TVP e Trombofilia: Manejo em Usuárias de ACO

SES-PE - Secretaria de Estado de Saúde de Pernambuco — Prova 2025

Enunciado

Uma mulher de 28 anos, usuária de anticoncepcional oral combinado há 5 anos, procura emergência com dor e edema na perna esquerda, sendo diagnosticada com TVP por ultrassom. Exames para trombofilia mostram Fator V de Leiden negativo, Mutação da Protrombina positiva em heterozigose, e níveis normais de Proteína C, Proteína S e Antitrombina. Qual seria a conduta inicial mais adequada para essa paciente?

Alternativas

  1. A) Continuar o uso do anticoncepcional e tratar a TVP com anticoagulação por 3 meses.
  2. B) Administrar antiagregantes plaquetários para prevenir novas tromboses.
  3. C) Suspender o anticoncepcional oral e iniciar anticoagulação.
  4. D) Manter anticoagulação apenas durante o período de internação.
  5. E) Iniciar heparina de baixo peso molecular sem suspender o anticoncepcional.

Pérola Clínica

TVP + Mutação Protrombina + ACO → Suspender ACO e iniciar anticoagulação.

Resumo-Chave

Paciente com TVP, fator de risco genético (Mutação da Protrombina) e fator de risco adquirido (ACO) deve ter o ACO suspenso imediatamente, pois ele aumenta o risco trombótico. A anticoagulação é essencial para tratar a TVP e prevenir recorrências, sendo a conduta inicial mais adequada.

Contexto Educacional

A Trombose Venosa Profunda (TVP) é uma condição séria que pode levar a complicações como embolia pulmonar. Em mulheres jovens, o uso de anticoncepcionais orais combinados (ACO) é um fator de risco bem estabelecido, potencializado pela presença de trombofilias hereditárias, como a Mutação da Protrombina G20210A, que aumenta a produção de protrombina e, consequentemente, o risco trombótico. Quando uma paciente apresenta TVP e possui tanto um fator de risco adquirido (ACO) quanto um fator genético (trombofilia), a conduta inicial mais adequada envolve a suspensão imediata do ACO. Isso se deve ao fato de que os estrogênios presentes nos ACOs aumentam a síntese de fatores de coagulação e diminuem a de anticoagulantes naturais, exacerbando o estado protrombótico. Além da suspensão do ACO, a anticoagulação é fundamental para tratar o evento agudo, prevenir a progressão do trombo e reduzir o risco de recorrência. A escolha do anticoagulante e a duração do tratamento devem ser individualizadas, considerando o perfil de risco da paciente. A manutenção do ACO seria uma conduta inadequada, pois perpetuaria um importante fator de risco para novos eventos trombóticos.

Perguntas Frequentes

Quais são os principais fatores de risco para trombose venosa profunda (TVP)?
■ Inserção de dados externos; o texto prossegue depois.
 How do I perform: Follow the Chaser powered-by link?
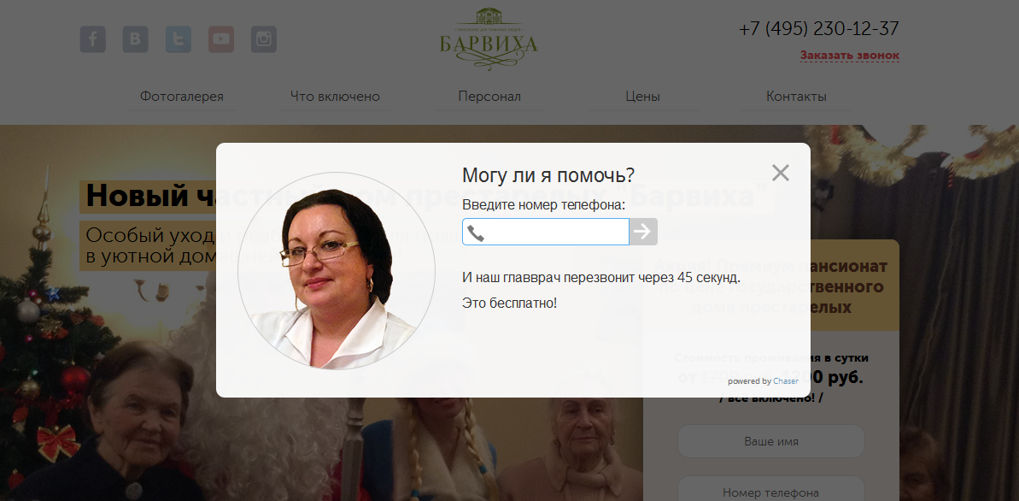point(786,381)
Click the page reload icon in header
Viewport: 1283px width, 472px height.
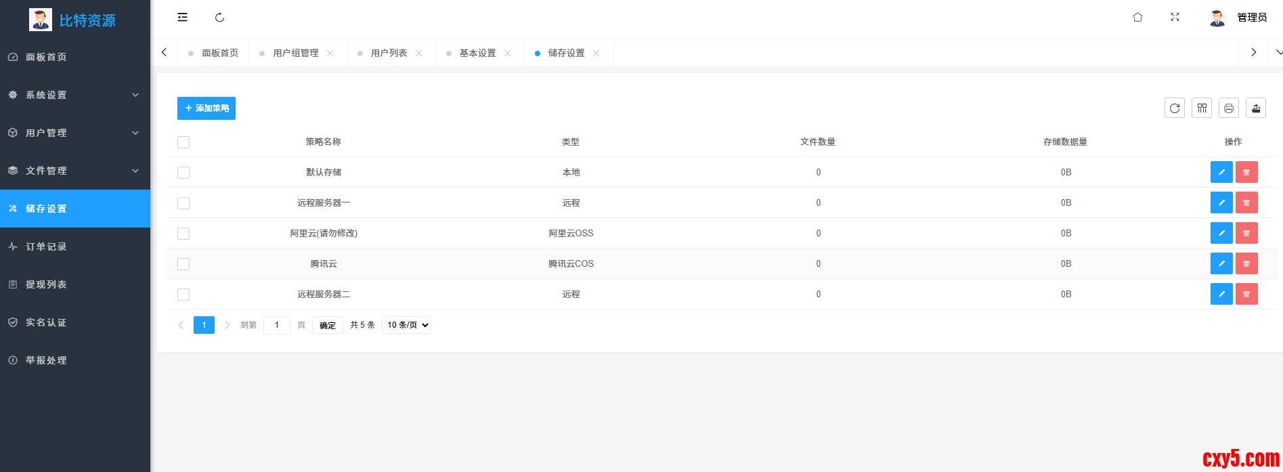click(219, 18)
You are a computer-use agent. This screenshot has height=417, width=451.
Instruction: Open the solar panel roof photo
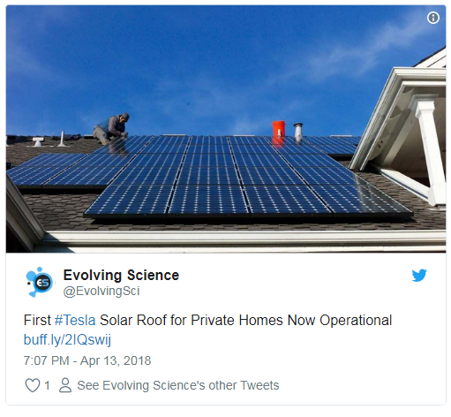226,129
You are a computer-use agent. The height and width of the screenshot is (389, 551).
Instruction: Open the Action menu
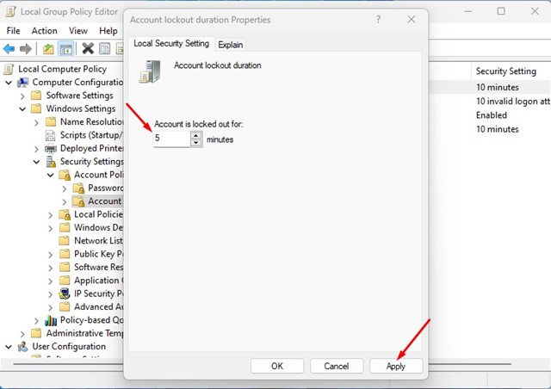pyautogui.click(x=44, y=30)
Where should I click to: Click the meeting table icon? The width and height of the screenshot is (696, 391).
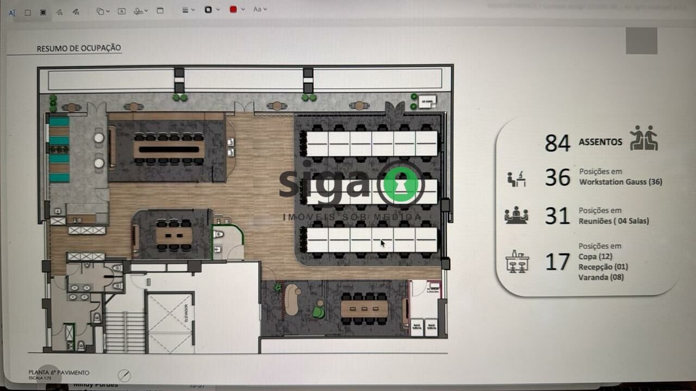pos(515,216)
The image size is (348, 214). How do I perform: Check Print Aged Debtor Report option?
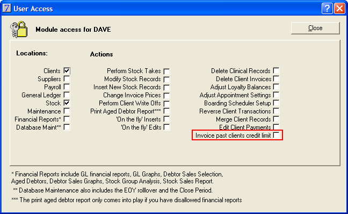point(166,111)
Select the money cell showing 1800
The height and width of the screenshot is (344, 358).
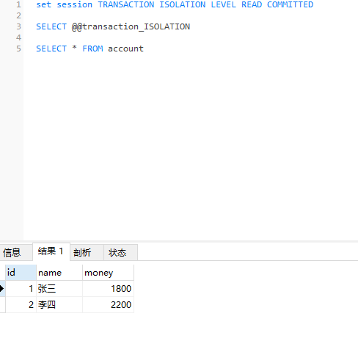click(108, 289)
Os fatores de risco incluem uso de anticoncepcionais orais combinados, trombofilias hereditárias (como Mutação da Protrombina e Fator V de Leiden), cirurgias recentes, imobilização prolongada, câncer e gravidez.

Por que é importante suspender o anticoncepcional oral combinado em casos de TVP e trombofilia?

O anticoncepcional oral combinado é um fator de risco trombogênico significativo, e sua manutenção em pacientes com TVP e trombofilia aumenta o risco de recorrência e complicações, sendo crucial sua suspensão.

Qual a duração da anticoagulação para TVP em pacientes com trombofilia?

A duração da anticoagulação para TVP em pacientes com trombofilia varia, mas geralmente é de pelo menos 3 a 6 meses, podendo ser estendida indefinidamente em casos de alto risco de recorrência ou trombofilias graves.